Are humans mostly responsible for recent changes in climate?

For the past 8,000 years, the ice cores of Antarctica and Greenland indicate that Earth’s climate has been unusually stable. Yet global climate has changed several times in Earth’s geological history, sometimes at a relatively abrupt rate, as shown by the Greenland ice core data.

In the module, Energy: The Driver of Climate, you balanced Earth’s annual energy budget by adding or subtracting the processes that cause the average amount of energy gained by Earth to equal the average amount of energy lost by Earth. In the module, Temperature Over Time, you compared temperature trends over different time scales and regions.

In this module, you will learn about climate forcings. Climate forcings are any factors that cause a change to Earth’s energy balance, which will ultimately lead to a change in global mean temperature (GMT) and global climate.

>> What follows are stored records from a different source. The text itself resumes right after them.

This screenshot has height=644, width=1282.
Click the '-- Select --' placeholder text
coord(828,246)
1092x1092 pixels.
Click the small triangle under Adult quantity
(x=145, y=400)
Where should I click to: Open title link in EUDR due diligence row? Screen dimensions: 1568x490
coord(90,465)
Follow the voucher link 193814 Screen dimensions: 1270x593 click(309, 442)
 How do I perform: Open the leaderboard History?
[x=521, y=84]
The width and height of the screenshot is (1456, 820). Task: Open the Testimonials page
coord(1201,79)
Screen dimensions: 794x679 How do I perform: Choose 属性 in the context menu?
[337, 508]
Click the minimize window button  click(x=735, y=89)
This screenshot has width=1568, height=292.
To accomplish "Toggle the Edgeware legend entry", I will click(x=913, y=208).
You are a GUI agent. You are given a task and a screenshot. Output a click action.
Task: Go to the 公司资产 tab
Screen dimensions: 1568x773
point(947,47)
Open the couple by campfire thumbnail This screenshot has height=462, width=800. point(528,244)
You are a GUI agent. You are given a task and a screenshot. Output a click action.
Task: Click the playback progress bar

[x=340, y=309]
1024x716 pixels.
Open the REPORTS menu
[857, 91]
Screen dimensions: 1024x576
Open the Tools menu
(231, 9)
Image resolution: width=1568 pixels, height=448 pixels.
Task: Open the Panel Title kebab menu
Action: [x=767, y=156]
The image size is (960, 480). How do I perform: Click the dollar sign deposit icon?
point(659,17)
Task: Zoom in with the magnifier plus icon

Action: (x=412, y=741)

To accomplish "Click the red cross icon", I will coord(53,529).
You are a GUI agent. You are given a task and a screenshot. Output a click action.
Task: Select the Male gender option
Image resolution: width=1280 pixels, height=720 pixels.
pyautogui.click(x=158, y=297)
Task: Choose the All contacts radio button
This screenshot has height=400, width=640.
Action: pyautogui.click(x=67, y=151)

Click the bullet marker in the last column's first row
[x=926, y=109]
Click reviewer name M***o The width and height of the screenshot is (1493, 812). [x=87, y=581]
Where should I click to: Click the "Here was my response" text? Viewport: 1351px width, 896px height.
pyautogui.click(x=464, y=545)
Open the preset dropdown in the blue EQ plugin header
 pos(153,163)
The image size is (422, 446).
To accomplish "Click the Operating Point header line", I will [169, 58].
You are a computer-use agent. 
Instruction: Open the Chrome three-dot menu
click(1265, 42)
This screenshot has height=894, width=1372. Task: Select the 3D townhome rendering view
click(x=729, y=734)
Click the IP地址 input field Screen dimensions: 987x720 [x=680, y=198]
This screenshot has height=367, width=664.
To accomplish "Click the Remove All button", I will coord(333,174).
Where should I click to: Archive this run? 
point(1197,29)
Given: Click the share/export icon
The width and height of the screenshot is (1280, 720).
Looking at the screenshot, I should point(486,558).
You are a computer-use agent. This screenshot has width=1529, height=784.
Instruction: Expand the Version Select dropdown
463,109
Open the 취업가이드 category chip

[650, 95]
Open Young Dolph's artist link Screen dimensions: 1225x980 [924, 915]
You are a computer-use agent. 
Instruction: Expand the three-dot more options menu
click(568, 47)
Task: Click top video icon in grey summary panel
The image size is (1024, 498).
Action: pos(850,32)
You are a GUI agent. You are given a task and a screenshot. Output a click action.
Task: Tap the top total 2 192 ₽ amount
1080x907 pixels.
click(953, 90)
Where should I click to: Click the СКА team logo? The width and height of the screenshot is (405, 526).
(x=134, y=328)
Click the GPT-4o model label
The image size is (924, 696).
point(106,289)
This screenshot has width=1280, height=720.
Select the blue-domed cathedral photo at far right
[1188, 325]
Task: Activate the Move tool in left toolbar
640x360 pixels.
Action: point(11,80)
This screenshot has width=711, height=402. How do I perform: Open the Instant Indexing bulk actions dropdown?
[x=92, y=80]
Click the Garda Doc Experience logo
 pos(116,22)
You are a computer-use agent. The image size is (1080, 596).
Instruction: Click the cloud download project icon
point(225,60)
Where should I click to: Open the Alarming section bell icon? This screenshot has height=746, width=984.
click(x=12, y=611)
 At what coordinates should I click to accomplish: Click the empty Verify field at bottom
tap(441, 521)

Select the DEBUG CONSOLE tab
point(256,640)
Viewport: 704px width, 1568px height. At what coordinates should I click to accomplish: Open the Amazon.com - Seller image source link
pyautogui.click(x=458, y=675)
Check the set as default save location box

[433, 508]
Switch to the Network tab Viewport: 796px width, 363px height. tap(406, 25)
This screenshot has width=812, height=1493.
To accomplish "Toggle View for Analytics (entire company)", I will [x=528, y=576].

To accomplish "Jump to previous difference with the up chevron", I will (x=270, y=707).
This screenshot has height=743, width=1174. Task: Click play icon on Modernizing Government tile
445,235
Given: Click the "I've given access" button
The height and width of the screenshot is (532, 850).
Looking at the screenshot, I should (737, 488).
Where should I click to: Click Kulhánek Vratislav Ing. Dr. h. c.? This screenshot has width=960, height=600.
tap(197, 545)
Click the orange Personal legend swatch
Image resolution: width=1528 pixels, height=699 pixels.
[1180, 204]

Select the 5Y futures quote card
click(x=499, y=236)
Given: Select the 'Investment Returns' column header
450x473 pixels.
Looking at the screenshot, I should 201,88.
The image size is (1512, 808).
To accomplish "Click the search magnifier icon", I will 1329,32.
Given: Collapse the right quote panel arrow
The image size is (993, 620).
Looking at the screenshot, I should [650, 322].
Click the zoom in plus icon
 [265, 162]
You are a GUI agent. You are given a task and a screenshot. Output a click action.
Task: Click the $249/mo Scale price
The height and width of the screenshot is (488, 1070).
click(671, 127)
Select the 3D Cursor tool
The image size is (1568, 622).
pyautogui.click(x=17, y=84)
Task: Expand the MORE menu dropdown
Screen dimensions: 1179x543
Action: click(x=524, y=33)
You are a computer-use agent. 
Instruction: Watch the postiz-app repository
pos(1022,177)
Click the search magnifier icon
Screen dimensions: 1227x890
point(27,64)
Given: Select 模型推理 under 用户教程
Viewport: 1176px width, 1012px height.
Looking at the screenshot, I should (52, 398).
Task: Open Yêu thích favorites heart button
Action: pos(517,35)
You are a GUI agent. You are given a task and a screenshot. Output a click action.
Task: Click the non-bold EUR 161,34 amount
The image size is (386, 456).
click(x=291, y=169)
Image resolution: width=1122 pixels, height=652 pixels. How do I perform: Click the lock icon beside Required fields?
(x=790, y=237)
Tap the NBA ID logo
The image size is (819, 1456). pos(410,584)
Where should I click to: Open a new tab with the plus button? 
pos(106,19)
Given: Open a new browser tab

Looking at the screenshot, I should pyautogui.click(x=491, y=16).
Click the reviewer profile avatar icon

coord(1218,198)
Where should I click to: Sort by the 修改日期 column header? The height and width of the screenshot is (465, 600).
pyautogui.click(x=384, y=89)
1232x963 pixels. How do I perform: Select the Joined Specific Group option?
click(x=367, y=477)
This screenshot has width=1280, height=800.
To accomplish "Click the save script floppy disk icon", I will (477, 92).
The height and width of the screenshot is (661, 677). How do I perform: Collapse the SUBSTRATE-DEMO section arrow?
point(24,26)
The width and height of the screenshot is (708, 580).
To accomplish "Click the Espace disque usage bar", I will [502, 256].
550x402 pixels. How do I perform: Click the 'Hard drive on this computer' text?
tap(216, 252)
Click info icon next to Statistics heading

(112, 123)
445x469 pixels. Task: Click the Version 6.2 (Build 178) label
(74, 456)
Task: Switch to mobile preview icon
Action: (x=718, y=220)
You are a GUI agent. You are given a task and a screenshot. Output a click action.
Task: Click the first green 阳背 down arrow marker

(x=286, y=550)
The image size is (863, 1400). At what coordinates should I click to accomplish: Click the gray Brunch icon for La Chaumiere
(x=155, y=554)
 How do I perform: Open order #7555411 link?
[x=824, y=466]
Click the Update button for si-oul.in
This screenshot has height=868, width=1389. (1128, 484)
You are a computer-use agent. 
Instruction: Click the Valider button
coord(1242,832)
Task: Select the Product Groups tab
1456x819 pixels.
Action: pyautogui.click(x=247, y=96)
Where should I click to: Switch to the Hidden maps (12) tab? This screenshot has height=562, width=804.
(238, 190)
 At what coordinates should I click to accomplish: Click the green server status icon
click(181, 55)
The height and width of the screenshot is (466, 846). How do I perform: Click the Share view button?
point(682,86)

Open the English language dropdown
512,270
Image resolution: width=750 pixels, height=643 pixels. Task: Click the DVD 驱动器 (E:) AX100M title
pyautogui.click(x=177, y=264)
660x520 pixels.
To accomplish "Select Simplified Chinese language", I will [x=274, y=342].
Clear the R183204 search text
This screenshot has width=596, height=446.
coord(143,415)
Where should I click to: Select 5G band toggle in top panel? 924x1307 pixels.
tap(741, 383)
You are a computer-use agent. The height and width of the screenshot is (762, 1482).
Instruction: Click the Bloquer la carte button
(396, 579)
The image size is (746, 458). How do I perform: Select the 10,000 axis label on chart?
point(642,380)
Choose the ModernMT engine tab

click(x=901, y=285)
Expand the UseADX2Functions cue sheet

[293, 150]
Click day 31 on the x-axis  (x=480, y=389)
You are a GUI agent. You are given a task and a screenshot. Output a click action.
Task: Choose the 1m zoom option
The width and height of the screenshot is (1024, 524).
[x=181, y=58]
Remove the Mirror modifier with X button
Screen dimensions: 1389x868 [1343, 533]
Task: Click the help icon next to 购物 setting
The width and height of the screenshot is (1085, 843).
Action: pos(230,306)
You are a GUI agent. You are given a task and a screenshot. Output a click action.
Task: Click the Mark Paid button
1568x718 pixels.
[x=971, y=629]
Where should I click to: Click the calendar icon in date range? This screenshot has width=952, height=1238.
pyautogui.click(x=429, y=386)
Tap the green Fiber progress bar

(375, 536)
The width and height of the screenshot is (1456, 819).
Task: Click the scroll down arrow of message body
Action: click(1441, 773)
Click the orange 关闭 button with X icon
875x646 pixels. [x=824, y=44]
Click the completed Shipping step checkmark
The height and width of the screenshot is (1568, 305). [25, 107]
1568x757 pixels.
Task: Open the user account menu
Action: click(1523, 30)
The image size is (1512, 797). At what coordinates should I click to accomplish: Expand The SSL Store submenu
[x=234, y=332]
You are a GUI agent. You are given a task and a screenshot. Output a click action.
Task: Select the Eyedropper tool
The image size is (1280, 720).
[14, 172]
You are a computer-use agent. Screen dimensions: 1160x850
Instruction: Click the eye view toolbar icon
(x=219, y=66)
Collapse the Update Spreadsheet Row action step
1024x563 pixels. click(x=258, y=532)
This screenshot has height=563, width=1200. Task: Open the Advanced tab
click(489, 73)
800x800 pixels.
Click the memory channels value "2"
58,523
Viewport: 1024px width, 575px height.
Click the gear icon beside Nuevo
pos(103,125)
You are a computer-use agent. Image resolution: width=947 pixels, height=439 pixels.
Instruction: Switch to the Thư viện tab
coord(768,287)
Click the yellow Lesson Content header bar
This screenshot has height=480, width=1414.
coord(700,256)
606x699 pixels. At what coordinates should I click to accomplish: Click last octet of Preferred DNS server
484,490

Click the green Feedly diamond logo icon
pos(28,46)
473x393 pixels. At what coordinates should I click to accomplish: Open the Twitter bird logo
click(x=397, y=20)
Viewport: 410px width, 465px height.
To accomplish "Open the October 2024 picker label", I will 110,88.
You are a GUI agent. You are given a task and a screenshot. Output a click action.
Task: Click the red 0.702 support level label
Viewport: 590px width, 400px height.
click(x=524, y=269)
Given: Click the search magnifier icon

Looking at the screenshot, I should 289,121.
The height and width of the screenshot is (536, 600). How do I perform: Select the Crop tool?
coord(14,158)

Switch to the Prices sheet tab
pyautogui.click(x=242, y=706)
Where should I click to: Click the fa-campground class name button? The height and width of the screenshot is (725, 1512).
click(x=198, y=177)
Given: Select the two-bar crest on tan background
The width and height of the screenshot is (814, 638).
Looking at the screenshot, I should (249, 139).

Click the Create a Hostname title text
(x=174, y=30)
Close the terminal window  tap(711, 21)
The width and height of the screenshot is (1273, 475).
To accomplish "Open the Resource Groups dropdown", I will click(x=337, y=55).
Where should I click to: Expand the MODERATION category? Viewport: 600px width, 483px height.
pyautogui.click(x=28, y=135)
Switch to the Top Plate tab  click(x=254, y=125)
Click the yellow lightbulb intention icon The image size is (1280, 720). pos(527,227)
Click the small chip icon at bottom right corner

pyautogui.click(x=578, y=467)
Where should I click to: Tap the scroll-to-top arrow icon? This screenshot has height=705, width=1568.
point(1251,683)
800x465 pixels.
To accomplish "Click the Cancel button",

When you complete this module, you will be able to

  • Explain natural causes of global climate change.
  • Trace the flow of carbon through the carbon cycle.
  • Explain the natural and human-related processes that cause increases and decreases in the concentration of greenhouse gases in the atmosphere.
  • Explain how patterns (or fingerprints) can be used to identify the source of recent climate change.
  • Explain the trends in carbon dioxide concentration over different time scales.
  • Compare the changes in carbon dioxide and temperature over different time scales.
  • Compare the changes in carbon dioxide concentration to changes in greenhouse gas emissions over the past 130 years.
  • Compare climate models of observed temperature changes due to natural causes to those that include both natural and anthropogenic (human) causes.
  • Describe the types of feedbacks (or processes) that amplify and reduce the changes in climate.